Across the records that follow, how many lines contain the string "circular"? Answer with the number only.

□ □ □ □

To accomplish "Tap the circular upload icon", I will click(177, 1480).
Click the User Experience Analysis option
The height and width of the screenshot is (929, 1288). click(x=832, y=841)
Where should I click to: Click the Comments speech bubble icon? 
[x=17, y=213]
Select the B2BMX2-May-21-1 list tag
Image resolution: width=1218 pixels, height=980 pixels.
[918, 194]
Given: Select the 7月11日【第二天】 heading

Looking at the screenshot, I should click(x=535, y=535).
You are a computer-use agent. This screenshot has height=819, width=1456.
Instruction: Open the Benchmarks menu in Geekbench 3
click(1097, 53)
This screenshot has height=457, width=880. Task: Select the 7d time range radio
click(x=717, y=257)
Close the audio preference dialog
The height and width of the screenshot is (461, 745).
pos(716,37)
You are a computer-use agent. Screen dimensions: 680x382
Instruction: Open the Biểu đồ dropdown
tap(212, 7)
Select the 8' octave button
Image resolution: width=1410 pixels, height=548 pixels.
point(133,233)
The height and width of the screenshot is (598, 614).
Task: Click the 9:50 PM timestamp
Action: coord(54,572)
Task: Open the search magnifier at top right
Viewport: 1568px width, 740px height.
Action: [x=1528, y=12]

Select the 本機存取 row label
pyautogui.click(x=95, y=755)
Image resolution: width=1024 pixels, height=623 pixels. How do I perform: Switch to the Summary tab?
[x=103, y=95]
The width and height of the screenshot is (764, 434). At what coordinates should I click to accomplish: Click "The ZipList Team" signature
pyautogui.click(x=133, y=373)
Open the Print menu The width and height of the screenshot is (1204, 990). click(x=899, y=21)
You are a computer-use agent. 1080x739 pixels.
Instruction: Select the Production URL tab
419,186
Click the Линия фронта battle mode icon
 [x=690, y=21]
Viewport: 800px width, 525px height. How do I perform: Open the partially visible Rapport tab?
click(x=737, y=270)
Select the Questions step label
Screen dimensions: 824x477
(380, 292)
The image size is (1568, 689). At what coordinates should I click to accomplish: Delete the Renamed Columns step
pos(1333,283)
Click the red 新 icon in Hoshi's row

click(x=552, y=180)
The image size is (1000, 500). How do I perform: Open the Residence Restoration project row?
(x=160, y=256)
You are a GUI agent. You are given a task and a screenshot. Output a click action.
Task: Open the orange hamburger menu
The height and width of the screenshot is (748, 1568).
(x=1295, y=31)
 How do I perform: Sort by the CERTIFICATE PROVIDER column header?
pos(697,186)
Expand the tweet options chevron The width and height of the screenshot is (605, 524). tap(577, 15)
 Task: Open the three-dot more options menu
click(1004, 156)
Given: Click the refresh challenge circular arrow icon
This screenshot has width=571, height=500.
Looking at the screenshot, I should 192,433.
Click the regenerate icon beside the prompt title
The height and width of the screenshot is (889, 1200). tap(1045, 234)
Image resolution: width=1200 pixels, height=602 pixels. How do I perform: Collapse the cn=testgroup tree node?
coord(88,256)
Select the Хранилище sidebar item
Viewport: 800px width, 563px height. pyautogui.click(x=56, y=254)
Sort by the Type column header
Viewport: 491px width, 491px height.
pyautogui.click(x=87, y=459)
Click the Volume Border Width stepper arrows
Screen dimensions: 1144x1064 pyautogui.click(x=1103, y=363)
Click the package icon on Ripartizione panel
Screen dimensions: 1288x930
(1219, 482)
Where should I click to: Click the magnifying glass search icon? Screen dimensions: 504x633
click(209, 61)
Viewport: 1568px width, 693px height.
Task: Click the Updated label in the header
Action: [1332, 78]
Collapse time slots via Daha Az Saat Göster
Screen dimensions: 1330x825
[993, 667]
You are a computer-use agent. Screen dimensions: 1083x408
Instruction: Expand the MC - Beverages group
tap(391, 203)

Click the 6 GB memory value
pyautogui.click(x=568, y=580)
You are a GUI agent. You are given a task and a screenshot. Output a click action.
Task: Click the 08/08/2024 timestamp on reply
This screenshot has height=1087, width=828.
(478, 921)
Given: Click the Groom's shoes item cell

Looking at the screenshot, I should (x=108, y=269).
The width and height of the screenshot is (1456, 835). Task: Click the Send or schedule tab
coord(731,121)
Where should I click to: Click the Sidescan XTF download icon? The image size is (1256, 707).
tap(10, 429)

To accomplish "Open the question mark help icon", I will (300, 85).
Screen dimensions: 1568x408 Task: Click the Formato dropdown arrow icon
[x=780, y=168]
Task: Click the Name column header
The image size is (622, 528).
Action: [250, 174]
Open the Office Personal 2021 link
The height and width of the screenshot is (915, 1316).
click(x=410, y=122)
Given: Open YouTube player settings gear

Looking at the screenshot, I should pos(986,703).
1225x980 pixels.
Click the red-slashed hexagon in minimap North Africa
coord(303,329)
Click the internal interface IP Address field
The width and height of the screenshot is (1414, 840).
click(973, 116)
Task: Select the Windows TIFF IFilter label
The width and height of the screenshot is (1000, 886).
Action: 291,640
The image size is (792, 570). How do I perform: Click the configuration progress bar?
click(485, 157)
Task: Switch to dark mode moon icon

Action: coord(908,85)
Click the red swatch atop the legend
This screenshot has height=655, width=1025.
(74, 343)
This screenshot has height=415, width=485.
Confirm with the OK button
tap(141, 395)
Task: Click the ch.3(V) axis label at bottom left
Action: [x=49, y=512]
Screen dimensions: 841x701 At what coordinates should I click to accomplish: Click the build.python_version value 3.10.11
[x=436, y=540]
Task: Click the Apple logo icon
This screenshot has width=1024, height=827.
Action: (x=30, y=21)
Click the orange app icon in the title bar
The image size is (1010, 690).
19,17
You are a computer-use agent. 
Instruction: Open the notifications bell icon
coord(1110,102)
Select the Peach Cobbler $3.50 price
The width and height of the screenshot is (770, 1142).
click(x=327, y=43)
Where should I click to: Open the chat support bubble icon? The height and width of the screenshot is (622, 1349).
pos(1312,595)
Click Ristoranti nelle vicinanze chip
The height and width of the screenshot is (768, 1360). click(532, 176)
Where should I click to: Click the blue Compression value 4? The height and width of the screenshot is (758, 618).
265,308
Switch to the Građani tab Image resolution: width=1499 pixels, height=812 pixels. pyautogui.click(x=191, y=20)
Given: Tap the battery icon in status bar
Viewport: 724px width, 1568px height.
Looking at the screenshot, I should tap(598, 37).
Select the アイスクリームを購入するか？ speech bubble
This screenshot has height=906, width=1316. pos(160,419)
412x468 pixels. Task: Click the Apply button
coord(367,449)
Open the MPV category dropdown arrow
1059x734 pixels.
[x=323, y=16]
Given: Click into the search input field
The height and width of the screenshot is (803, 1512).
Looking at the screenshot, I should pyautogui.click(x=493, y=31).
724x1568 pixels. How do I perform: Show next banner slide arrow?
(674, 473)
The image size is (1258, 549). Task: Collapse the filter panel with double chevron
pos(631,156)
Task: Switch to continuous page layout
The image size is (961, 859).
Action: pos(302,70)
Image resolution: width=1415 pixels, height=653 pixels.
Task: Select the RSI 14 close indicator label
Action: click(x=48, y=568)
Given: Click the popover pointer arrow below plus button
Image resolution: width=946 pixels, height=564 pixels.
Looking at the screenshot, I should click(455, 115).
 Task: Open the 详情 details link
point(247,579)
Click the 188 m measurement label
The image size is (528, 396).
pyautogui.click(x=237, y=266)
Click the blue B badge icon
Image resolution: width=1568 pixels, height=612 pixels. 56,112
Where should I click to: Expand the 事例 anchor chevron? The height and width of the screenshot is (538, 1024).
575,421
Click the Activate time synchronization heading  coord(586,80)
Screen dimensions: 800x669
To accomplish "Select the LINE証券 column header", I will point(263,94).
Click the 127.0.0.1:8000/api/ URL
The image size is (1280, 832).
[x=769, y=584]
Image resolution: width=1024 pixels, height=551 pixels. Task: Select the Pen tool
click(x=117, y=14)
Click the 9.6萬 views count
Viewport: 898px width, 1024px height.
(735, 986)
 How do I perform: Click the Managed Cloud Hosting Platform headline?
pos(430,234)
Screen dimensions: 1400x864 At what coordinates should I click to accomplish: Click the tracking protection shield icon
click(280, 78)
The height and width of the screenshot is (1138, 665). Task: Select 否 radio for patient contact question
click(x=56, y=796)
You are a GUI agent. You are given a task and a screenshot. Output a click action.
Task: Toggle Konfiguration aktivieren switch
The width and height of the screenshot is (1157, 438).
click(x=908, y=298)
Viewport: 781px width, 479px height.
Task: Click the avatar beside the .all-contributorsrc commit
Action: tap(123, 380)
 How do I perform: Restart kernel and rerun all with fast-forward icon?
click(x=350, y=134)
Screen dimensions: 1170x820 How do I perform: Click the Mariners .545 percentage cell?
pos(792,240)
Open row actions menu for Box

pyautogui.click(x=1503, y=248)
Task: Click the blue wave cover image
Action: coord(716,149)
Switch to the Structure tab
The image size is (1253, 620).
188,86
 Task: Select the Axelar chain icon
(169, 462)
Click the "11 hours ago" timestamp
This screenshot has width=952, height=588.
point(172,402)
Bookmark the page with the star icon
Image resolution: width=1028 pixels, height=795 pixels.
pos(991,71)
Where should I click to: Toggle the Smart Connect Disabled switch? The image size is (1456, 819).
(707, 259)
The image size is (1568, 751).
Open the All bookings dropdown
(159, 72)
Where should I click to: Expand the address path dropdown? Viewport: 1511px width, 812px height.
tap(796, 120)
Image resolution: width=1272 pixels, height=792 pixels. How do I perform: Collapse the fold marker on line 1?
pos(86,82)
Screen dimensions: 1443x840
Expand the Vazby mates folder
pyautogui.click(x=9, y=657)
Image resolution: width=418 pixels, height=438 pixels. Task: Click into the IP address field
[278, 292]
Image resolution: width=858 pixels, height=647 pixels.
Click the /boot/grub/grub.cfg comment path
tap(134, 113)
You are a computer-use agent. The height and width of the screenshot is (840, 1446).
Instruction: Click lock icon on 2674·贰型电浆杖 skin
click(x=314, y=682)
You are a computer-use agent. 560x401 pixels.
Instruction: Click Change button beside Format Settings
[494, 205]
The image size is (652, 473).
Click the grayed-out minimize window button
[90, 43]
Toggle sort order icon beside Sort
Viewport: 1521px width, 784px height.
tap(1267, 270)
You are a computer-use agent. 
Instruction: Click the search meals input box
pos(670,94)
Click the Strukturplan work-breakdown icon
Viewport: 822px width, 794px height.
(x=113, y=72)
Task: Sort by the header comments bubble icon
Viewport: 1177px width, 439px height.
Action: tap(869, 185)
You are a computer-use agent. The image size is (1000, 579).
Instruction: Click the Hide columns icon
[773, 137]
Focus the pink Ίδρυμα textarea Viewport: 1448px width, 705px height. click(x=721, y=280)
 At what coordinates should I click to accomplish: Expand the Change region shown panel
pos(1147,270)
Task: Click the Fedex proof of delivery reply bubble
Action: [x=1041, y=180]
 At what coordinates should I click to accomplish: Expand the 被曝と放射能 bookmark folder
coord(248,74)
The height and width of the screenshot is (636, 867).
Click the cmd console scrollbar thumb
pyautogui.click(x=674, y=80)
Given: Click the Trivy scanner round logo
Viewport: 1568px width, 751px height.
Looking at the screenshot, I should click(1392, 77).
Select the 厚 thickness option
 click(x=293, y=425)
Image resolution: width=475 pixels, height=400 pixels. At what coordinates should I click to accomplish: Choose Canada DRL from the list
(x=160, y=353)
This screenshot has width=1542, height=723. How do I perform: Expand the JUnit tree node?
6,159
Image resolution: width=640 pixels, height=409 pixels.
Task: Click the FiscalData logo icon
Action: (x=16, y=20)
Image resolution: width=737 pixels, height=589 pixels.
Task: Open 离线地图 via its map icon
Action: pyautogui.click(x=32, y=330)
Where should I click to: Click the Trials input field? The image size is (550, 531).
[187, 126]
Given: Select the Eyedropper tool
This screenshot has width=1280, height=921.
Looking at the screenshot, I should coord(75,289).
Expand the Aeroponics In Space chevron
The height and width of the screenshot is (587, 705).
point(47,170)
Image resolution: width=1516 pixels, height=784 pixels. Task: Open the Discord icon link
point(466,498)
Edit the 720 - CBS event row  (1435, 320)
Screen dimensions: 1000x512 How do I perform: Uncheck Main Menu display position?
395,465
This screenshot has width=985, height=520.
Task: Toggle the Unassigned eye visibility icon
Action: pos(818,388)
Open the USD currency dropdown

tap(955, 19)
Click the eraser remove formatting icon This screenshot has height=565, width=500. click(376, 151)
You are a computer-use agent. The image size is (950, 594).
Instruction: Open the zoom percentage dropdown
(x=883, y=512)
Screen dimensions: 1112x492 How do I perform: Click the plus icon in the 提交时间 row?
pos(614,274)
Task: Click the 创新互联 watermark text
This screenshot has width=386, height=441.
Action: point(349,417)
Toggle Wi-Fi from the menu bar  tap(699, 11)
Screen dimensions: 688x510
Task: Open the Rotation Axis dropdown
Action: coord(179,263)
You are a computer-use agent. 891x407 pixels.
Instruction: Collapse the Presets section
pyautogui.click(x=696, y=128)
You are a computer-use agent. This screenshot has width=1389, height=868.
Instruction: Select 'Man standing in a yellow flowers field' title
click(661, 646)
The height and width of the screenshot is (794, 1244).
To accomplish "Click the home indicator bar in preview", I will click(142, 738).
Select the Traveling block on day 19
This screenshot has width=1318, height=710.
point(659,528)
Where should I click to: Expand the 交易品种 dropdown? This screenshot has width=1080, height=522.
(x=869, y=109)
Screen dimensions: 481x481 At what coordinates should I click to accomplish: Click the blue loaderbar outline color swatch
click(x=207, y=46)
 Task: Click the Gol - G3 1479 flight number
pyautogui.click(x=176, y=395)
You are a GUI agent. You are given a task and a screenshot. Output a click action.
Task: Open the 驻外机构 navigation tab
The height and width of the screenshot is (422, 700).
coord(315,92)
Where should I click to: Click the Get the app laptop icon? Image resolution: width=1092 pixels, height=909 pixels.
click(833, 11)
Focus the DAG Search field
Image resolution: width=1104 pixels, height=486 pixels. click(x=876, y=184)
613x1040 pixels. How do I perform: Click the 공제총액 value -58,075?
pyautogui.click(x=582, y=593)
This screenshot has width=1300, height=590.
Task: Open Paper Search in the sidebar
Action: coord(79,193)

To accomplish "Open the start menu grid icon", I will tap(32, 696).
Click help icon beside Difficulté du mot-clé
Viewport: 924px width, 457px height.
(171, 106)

□ □ □ □

Written solution: 2